Was the third researcher Storrs Olson? He’s another avian palaeontologist who’s been quite vocally opposed to a dinosaur-bird connection. It’s almost a pity how these researchers have become known for their dogmatic anti-dinosaurism rather than their often excellent work on crown-group bird fossils. I’m far from being a fan of Bob Bakker either, but assuming that Bakker is representative of mainstream ideas about dinosaurs is a bit much.

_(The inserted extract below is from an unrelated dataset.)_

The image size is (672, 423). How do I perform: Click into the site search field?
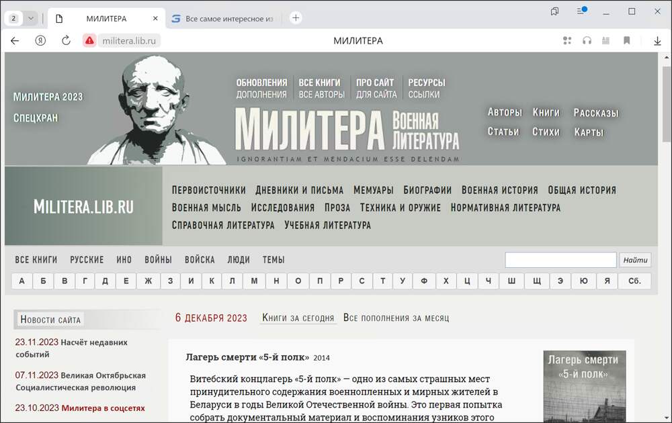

The ‘March of Progress’ is really a strong Christian idea rather than a scientific one. I once read an essay that made the interesting point that one of the distinctive features of Christianity is its concept of a Golden Age to come in the future, as opposed to the idea in most other cultures (e. g. as in Hesiod’s Works and Days [I think]) that the Golden Age was far in the past, with history since being a continual slow decay.

10 08 2007
johannes

I have read that Feduccia has actually given up on dromaeosaurs and has admitted that they were feathered. Of course, he had to declare them secondary flightless birds who are no theropods and no dinosaurs at all in order to save his Birds-Are-Not-Dinosaurs theory. I think this will go on forever; when it becomes clear that a group of dinosaurs is so birdlike that it becomes pointless to deny the connection, Feduccia will declare them to be birds, not dinosaurs. In the end, all will be birds, with only sauropods and ankylosaurs left…
Feduccias position seems to be: If you realize you can’t win, declare victory and leave.

10 08 2007
laelaps

Chris; Olson is mentioned a bit, but there’s another one (a “T” name, right on the tip of my tongue) that’s even more prevalent.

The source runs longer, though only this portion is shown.